- **Work instruction**
The full set of entries has to be output exactly.

- **Supplied information**
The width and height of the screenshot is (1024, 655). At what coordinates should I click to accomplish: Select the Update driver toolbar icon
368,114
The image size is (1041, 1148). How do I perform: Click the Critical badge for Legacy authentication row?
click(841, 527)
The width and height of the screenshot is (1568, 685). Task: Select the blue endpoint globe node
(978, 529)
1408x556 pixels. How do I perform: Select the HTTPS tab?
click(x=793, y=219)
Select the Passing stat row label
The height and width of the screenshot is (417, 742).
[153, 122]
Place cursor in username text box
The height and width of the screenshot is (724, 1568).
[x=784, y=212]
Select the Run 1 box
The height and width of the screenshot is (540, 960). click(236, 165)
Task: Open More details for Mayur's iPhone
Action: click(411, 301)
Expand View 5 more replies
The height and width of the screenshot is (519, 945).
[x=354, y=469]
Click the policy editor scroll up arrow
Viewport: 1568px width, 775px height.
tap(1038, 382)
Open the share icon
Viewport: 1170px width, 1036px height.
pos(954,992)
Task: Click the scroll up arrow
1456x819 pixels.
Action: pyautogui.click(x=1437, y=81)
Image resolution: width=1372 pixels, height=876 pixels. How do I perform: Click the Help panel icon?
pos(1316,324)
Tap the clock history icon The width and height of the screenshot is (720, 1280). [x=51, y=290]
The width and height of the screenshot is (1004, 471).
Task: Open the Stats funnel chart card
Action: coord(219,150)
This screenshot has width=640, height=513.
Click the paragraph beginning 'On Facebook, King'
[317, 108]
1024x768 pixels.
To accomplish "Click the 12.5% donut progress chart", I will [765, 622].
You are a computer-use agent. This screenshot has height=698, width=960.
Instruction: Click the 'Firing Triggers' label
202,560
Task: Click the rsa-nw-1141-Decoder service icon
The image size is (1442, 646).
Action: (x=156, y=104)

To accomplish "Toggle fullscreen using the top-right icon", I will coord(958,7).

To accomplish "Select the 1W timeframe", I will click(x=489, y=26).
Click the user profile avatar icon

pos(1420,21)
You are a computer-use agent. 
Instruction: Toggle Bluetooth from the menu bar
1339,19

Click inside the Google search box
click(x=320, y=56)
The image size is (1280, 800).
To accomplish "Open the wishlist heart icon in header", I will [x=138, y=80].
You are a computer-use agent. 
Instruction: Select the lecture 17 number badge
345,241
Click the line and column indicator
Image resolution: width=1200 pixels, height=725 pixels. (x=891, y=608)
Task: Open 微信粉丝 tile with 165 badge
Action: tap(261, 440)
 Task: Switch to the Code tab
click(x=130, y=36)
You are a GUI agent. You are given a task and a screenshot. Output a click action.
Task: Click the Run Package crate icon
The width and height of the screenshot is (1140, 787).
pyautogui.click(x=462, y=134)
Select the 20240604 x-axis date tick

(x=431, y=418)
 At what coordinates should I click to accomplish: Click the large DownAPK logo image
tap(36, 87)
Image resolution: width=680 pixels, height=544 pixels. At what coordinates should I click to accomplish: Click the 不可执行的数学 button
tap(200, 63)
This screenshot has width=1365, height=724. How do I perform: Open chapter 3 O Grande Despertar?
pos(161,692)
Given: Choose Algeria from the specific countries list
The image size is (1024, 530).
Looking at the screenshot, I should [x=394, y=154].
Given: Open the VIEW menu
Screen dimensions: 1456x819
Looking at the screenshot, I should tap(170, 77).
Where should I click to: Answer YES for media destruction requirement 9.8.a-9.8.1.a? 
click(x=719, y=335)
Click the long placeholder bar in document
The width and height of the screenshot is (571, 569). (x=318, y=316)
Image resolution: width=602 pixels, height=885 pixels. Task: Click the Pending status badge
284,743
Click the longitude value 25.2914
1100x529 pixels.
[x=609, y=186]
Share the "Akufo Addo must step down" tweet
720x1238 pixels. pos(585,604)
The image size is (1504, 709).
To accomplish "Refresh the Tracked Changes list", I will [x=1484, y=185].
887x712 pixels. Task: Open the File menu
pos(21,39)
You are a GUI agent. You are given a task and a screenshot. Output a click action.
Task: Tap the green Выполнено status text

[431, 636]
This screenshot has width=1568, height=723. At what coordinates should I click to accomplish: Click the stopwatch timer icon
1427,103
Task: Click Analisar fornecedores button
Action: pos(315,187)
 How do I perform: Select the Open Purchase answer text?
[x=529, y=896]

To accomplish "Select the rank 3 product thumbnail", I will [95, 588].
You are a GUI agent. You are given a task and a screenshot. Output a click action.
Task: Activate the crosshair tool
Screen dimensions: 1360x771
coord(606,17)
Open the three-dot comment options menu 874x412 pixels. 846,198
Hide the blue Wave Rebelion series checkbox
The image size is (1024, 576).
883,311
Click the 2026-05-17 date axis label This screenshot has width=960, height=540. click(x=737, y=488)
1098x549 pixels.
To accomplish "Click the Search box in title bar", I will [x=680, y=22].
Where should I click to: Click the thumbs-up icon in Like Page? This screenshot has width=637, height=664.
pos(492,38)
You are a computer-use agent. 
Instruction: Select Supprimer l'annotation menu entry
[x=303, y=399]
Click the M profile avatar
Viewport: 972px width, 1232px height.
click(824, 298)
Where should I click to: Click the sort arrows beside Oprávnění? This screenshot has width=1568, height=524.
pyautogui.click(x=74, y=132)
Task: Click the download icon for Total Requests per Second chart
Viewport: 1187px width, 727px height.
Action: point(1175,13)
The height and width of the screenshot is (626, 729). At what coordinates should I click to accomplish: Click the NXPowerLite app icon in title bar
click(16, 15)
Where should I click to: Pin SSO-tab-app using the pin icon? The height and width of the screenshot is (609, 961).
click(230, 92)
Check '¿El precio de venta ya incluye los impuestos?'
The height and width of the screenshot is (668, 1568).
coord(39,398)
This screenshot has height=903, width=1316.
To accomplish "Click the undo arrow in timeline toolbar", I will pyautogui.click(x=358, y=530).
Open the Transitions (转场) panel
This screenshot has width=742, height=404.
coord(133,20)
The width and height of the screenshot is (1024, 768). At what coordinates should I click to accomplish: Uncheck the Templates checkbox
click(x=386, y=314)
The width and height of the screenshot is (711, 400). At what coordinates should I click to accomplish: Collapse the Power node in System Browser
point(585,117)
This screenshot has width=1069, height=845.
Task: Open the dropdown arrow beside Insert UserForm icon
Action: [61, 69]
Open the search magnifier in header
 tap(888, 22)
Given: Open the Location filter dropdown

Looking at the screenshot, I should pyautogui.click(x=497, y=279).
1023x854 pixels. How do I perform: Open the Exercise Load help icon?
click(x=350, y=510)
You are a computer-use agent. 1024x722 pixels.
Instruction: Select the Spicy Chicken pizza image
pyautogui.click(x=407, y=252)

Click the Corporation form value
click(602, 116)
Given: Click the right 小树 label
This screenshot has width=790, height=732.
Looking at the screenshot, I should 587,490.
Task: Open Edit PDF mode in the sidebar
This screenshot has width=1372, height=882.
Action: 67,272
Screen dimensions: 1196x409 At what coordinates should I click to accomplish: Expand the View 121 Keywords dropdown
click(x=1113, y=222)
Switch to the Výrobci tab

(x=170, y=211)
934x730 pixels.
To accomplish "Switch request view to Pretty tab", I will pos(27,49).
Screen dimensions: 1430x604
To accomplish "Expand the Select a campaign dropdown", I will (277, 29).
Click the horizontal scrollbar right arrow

- **Result of the exercise**
The width and height of the screenshot is (1024, 655). At what coordinates should I click to accomplish: Select the Update driver toolbar icon
368,114
The image size is (1041, 1148). How do I perform: Click the Critical badge for Legacy authentication row?
click(841, 527)
The width and height of the screenshot is (1568, 685). Task: Select the blue endpoint globe node
(978, 529)
1408x556 pixels. How do I perform: Select the HTTPS tab?
click(x=793, y=219)
Select the Passing stat row label
The height and width of the screenshot is (417, 742).
[153, 122]
Place cursor in username text box
The height and width of the screenshot is (724, 1568).
[x=784, y=212]
Select the Run 1 box
The height and width of the screenshot is (540, 960). click(236, 165)
Task: Open More details for Mayur's iPhone
Action: click(411, 301)
Expand View 5 more replies
The height and width of the screenshot is (519, 945).
[x=354, y=469]
Click the policy editor scroll up arrow
Viewport: 1568px width, 775px height.
tap(1038, 382)
Open the share icon
Viewport: 1170px width, 1036px height.
pos(954,992)
Task: Click the scroll up arrow
1456x819 pixels.
Action: pyautogui.click(x=1437, y=81)
Image resolution: width=1372 pixels, height=876 pixels. How do I perform: Click the Help panel icon?
pos(1316,324)
Tap the clock history icon The width and height of the screenshot is (720, 1280). [x=51, y=290]
The width and height of the screenshot is (1004, 471).
Task: Open the Stats funnel chart card
Action: coord(219,150)
This screenshot has width=640, height=513.
Click the paragraph beginning 'On Facebook, King'
[317, 108]
1024x768 pixels.
To accomplish "Click the 12.5% donut progress chart", I will [765, 622].
You are a computer-use agent. This screenshot has height=698, width=960.
Instruction: Click the 'Firing Triggers' label
202,560
Task: Click the rsa-nw-1141-Decoder service icon
The image size is (1442, 646).
Action: (x=156, y=104)

To accomplish "Toggle fullscreen using the top-right icon", I will coord(958,7).

To accomplish "Select the 1W timeframe", I will click(x=489, y=26).
Click the user profile avatar icon

pos(1420,21)
You are a computer-use agent. 
Instruction: Toggle Bluetooth from the menu bar
1339,19

Click inside the Google search box
click(x=320, y=56)
The image size is (1280, 800).
To accomplish "Open the wishlist heart icon in header", I will [x=138, y=80].
You are a computer-use agent. 
Instruction: Select the lecture 17 number badge
345,241
Click the line and column indicator
Image resolution: width=1200 pixels, height=725 pixels. (x=891, y=608)
Task: Open 微信粉丝 tile with 165 badge
Action: tap(261, 440)
 Task: Switch to the Code tab
click(x=130, y=36)
You are a GUI agent. You are given a task and a screenshot. Output a click action.
Task: Click the Run Package crate icon
The width and height of the screenshot is (1140, 787).
pyautogui.click(x=462, y=134)
Select the 20240604 x-axis date tick

(x=431, y=418)
 At what coordinates should I click to accomplish: Click the large DownAPK logo image
tap(36, 87)
Image resolution: width=680 pixels, height=544 pixels. At what coordinates should I click to accomplish: Click the 不可执行的数学 button
tap(200, 63)
This screenshot has width=1365, height=724. How do I perform: Open chapter 3 O Grande Despertar?
pos(161,692)
Given: Choose Algeria from the specific countries list
The image size is (1024, 530).
Looking at the screenshot, I should [x=394, y=154].
Given: Open the VIEW menu
Screen dimensions: 1456x819
Looking at the screenshot, I should tap(170, 77).
Where should I click to: Answer YES for media destruction requirement 9.8.a-9.8.1.a? 
click(x=719, y=335)
Click the long placeholder bar in document
The width and height of the screenshot is (571, 569). (x=318, y=316)
Image resolution: width=602 pixels, height=885 pixels. Task: Click the Pending status badge
284,743
Click the longitude value 25.2914
1100x529 pixels.
[x=609, y=186]
Share the "Akufo Addo must step down" tweet
720x1238 pixels. pos(585,604)
The image size is (1504, 709).
To accomplish "Refresh the Tracked Changes list", I will [x=1484, y=185].
887x712 pixels. Task: Open the File menu
pos(21,39)
You are a GUI agent. You are given a task and a screenshot. Output a click action.
Task: Tap the green Выполнено status text

[431, 636]
This screenshot has width=1568, height=723. At what coordinates should I click to accomplish: Click the stopwatch timer icon
1427,103
Task: Click Analisar fornecedores button
Action: pos(315,187)
 How do I perform: Select the Open Purchase answer text?
[x=529, y=896]

To accomplish "Select the rank 3 product thumbnail", I will [95, 588].
You are a GUI agent. You are given a task and a screenshot. Output a click action.
Task: Activate the crosshair tool
Screen dimensions: 1360x771
coord(606,17)
Open the three-dot comment options menu 874x412 pixels. 846,198
Hide the blue Wave Rebelion series checkbox
The image size is (1024, 576).
883,311
Click the 2026-05-17 date axis label This screenshot has width=960, height=540. click(x=737, y=488)
1098x549 pixels.
To accomplish "Click the Search box in title bar", I will [x=680, y=22].
Where should I click to: Click the thumbs-up icon in Like Page? This screenshot has width=637, height=664.
pos(492,38)
You are a computer-use agent. 
Instruction: Select Supprimer l'annotation menu entry
[x=303, y=399]
Click the M profile avatar
Viewport: 972px width, 1232px height.
click(824, 298)
Where should I click to: Click the sort arrows beside Oprávnění? This screenshot has width=1568, height=524.
pyautogui.click(x=74, y=132)
Task: Click the download icon for Total Requests per Second chart
Viewport: 1187px width, 727px height.
Action: point(1175,13)
The height and width of the screenshot is (626, 729). At what coordinates should I click to accomplish: Click the NXPowerLite app icon in title bar
click(16, 15)
Where should I click to: Pin SSO-tab-app using the pin icon? The height and width of the screenshot is (609, 961).
click(230, 92)
Check '¿El precio de venta ya incluye los impuestos?'
The height and width of the screenshot is (668, 1568).
coord(39,398)
This screenshot has height=903, width=1316.
To accomplish "Click the undo arrow in timeline toolbar", I will pyautogui.click(x=358, y=530).
Open the Transitions (转场) panel
This screenshot has width=742, height=404.
coord(133,20)
The width and height of the screenshot is (1024, 768). At what coordinates should I click to accomplish: Uncheck the Templates checkbox
click(x=386, y=314)
The width and height of the screenshot is (711, 400). At what coordinates should I click to accomplish: Collapse the Power node in System Browser
point(585,117)
This screenshot has width=1069, height=845.
Task: Open the dropdown arrow beside Insert UserForm icon
Action: [61, 69]
Open the search magnifier in header
 tap(888, 22)
Given: Open the Location filter dropdown

Looking at the screenshot, I should pyautogui.click(x=497, y=279).
1023x854 pixels. How do I perform: Open the Exercise Load help icon?
click(x=350, y=510)
You are a computer-use agent. 1024x722 pixels.
Instruction: Select the Spicy Chicken pizza image
pyautogui.click(x=407, y=252)

Click the Corporation form value
click(602, 116)
Given: Click the right 小树 label
This screenshot has width=790, height=732.
Looking at the screenshot, I should 587,490.
Task: Open Edit PDF mode in the sidebar
This screenshot has width=1372, height=882.
Action: 67,272
Screen dimensions: 1196x409 At what coordinates should I click to accomplish: Expand the View 121 Keywords dropdown
click(x=1113, y=222)
Switch to the Výrobci tab

(x=170, y=211)
934x730 pixels.
To accomplish "Switch request view to Pretty tab", I will pos(27,49).
Screen dimensions: 1430x604
To accomplish "Expand the Select a campaign dropdown", I will (277, 29).
Click the horizontal scrollbar right arrow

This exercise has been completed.